Officers took Yao to a local police station, and then transferred him to the Directorate of Territorial Surveillance (DST), a facility reserved for alleged terrorists and other dangerous criminals, where he was held without access to a lawyer for five days, he said.

Police officers interrogated Yao and accused him of being a “propagandist” supportive of the opposition in the election, he said. He said he repeatedly told the officers that he was a journalist, and not a politician. Yao told CPJ that PDCI 24 TV’s editorial line is generally supportive of Bédié’s party, but is not financially connected to it.

In a November 6 press release by Adou, the prosecutor investigating Yao’s case, Yao’s name is listed as a suspect of an investigation into various alleged crimes, including “acts of terrorism,” “murders,” and “publication and disclosure of false news.”

Yao said he was released on November 10 after the intervention of local groups including SYNAPP-CI, but the investigation has not been dropped.

On November 9, Beti was filming protests over the disputed election with his phone and interviewing demonstrators when a plain-clothed police officer with a gun stopped him and forced him into a vehicle with several other armed men, the journalist told CPJ.

“At the time of my arrest apart from the weapons they had nothing that one could identify them as being police officers,” Beti said.

Beti said the men beat him with their hands and a belt and tried to seize his phone, but he resisted and repeatedly said that he was a journalist. They drove him to Kouté village in Yopougon, where the men presented him before a local police commissioner saying, “voila, a Cameroonian journalist,” Beti told CPJ.

Beti said the officers beat him again, and then transferred him to a local police station where officers seized his phone and searched through its contents.

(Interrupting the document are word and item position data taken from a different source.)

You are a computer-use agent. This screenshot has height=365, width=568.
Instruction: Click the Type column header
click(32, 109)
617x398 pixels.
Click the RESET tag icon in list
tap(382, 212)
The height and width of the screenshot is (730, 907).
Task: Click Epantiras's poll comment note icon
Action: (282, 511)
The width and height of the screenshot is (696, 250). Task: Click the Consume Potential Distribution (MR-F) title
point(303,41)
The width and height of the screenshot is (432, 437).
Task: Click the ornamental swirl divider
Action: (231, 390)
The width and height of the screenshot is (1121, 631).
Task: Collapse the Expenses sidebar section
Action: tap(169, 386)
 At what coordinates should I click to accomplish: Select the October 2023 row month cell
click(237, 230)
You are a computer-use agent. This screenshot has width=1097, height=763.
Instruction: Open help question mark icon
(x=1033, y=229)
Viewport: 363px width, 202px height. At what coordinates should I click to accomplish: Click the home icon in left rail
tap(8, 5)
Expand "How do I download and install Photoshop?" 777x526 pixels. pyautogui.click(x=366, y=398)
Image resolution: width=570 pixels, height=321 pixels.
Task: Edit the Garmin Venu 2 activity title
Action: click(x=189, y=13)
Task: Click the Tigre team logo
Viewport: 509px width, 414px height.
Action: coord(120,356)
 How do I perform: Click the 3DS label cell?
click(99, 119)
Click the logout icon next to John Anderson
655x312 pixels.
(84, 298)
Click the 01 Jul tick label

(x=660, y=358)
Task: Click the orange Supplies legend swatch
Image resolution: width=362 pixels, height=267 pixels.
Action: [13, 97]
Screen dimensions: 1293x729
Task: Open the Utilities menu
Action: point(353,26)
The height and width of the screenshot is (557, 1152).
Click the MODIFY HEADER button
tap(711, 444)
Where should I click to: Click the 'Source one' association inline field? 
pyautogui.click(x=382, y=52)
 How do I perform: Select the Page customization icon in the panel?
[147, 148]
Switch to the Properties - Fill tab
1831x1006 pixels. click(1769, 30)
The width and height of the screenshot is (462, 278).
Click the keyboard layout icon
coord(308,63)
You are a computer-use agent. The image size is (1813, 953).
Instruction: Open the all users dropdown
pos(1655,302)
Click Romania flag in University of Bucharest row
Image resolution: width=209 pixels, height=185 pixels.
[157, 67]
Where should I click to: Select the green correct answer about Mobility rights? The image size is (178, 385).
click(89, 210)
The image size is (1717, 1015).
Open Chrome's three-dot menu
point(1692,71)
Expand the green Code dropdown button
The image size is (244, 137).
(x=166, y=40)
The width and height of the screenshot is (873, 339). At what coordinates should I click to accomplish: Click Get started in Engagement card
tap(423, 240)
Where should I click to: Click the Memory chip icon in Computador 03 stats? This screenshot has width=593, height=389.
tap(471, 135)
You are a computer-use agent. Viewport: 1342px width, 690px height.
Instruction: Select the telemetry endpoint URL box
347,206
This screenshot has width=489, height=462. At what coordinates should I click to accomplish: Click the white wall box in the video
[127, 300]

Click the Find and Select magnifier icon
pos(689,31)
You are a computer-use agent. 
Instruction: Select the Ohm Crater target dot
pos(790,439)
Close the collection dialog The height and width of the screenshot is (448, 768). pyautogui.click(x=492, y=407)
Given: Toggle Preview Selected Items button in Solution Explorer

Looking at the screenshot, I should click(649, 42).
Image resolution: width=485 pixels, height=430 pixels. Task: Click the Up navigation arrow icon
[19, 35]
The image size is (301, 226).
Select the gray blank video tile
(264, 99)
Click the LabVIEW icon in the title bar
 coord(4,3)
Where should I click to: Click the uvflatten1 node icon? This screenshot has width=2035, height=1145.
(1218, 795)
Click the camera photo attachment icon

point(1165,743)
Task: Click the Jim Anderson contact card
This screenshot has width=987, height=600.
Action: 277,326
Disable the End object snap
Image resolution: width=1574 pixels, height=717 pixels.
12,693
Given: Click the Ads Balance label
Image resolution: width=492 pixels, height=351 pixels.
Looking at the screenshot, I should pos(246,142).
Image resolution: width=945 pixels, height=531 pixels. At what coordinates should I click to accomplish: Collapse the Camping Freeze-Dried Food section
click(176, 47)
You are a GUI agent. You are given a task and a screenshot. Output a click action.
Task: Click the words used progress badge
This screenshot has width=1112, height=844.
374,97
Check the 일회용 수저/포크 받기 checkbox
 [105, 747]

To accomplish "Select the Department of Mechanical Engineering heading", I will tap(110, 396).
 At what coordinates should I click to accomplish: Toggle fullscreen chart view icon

They then interrogated him, asking why he had contacts for Ivorian opposition figures and an image of a motorcycle that had been damaged in the post-election protests, Beti said, adding that the officers accused him of presenting a negative depiction of Ivory Coast in his coverage.

Beti told CPJ that while in the custody he constantly feared he would be shot if he resisted.

After the intervention of local groups including SYNAPP-CI, the National Union of Journalists of Côte d’Ivoire, and the Association of the Foreign Press in Côte d’Ivoire, the police released Beti without charge at about 5 p.m. The officers returned his phone and press card, but Beti said he lost a black bag that contained a USB stick.

Bleu Charlemagne, a spokesperson for Ivory Coast’s national police, told CPJ over the phone that he could not comment on Yao’s case, but said that Beti had been caught up in arrests of protesters and alleged that he had not properly identified himself as a member of the press.

Charlemagne said he was not aware of the police search of Beti’s phone, and denied that officers threatened Beti with their weapons. When CPJ messaged Charlemagne for comment on Beti’s allegations that officers assaulted him, he did not respond.

CPJ called Adou for comment but he did not answer.